Mês passado estava fazendo um levantamento das minhas leituras do ano, procurando já os possíveis candidatos ao TOP 10. Percebi que não tinham muitos livros brigando pelo pódio, e isso me deixou meio desanimada. Gosto quando perco a cabeça tendo que escolher os melhores. E então minha alegria ressurgiu depois que li Mar da Tranquilidade, que foi um sopro de beleza no meu ano tão turvo de leituras "mais ou menos". 

Conhecemos Nastya, uma garota que de cara percebe-se que tem sérios problemas. Se veste como uma vadia, e não fala com ninguém há alguns anos. Se fechou no seu mundo para se livrar de uma situação traumática do passado, e permanece nele desde então. E do outro lado temos Josh, um cara que foi tão ferrado pela vida, e pela morte, que qualquer pessoa normal já teria enlouquecido, menos ele. 

E o que acontece quando duas pessoas ferradas se encontram? Bom, temos vários caminhos, mas no caso de Mar da Tranquilidade acontece o pensável, que é eles meio que se unirem, e o impensável, que é se afastarem um do outro quando se unir se torna íntimo demais. Tudo em poucas páginas de um livro que é cheio de altos e baixos incríveis e emocionalmente perturbáveis. 

Não vou dizer a você que é uma leitura fácil para uma tarde quente de verão. Mar da Tranquilidade é para ser lido quando você se sentir preparado psicologicamente para que o tem ai, portanto recomendo ler quando ninguém mais possa te atrapalhar e, se possível, sem barulho algum ao redor além da voz narrativa da autora, que toma forma através dos dois jovens. 

Confesso que achei o início da história meio confuso. Sabia que algo tinha acontecido à Nastya, mas não tínhamos pista do que ou como. Só víamos a garota andar pelos corredores da escola nova em roupas depravadas e ignorando a metade das pessoas. Foi com ela que fiquei pensando em como criamos capas para nos esconder das coisas que nos assustam. Nastya é uma personagem bem construída até nos pormenores da suas características mentais. 

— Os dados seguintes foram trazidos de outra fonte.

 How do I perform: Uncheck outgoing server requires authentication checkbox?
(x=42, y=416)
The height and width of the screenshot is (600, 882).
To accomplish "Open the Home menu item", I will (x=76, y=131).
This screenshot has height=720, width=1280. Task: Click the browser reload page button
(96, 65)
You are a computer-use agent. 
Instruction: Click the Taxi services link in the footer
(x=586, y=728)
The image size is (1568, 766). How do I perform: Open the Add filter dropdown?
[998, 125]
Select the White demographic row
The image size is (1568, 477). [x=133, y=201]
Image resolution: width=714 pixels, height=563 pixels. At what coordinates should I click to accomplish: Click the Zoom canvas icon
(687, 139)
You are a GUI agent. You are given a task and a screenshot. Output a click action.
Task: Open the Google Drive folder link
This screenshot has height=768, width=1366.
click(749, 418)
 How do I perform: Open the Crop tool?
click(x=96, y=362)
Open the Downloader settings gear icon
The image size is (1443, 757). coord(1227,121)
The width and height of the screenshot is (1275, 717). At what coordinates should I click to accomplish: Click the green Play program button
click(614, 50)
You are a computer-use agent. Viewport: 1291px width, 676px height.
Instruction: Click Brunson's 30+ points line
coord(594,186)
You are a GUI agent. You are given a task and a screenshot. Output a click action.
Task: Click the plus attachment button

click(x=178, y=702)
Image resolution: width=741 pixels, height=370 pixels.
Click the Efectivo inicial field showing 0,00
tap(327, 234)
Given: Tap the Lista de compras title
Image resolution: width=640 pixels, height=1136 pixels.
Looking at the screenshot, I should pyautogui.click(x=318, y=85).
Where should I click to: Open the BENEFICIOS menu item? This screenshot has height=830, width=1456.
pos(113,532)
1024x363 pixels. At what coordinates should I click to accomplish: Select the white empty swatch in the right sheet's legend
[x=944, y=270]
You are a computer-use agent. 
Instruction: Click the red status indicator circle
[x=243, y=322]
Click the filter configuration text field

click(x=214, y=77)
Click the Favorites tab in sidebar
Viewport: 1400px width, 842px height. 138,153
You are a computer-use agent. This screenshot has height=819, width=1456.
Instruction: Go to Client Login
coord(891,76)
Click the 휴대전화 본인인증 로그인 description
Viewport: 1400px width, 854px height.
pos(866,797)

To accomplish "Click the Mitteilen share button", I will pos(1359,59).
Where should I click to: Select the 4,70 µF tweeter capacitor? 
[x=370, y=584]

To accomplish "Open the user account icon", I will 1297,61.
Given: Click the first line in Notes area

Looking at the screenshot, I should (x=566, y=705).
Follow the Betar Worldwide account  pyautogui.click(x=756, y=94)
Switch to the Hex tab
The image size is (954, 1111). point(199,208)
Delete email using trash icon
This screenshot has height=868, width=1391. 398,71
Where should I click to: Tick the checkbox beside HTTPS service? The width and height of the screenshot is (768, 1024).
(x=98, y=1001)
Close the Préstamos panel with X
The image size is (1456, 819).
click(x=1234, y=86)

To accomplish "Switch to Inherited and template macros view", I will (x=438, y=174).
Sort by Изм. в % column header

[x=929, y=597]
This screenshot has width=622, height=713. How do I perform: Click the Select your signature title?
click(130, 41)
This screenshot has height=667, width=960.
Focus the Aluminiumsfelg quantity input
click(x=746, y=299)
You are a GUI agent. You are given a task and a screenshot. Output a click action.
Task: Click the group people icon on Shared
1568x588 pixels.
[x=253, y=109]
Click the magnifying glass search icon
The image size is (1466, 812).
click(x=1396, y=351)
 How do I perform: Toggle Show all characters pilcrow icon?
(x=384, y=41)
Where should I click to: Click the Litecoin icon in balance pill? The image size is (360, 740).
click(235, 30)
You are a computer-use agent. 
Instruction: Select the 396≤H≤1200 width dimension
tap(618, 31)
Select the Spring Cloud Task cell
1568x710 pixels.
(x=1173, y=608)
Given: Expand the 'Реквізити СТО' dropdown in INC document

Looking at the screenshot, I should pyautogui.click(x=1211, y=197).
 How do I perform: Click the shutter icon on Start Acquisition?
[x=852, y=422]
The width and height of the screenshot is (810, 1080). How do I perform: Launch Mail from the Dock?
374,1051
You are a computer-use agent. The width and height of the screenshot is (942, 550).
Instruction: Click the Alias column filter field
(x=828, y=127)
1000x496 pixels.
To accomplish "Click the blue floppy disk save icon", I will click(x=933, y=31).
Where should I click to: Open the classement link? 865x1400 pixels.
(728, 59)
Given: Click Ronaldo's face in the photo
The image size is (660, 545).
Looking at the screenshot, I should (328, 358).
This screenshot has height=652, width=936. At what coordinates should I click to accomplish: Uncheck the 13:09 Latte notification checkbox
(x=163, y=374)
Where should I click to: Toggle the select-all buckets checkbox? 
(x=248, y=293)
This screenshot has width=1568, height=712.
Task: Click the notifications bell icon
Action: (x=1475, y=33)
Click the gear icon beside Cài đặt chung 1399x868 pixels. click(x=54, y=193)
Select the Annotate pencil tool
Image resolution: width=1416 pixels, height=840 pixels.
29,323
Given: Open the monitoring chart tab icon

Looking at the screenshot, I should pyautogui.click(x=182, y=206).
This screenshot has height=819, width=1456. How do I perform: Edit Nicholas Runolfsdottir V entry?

E claro que temos o POV de Josh. Ele vem meio que para equilibrar a áurea pesada que é a garota. E não, ele não é um Oompa Loompa sorridente. Está mais para alguém que os outros ignoram por medo de quebrar um braço. Então você se pergunta como isso é um equilíbrio, e eu respondo que vocês precisam ler para entender. Enquanto Nastya corre até passar mal de tanto esforço, Josh lixa madeiras e constroi beleza de algo bruto. E foi mais ou menos o que ele fez com Nastya, lapidou uma garota ferrada e a transformou em uma menos ferrada. Pelo menos o suficiente para deixar alguém entrar no mundo particular dela. 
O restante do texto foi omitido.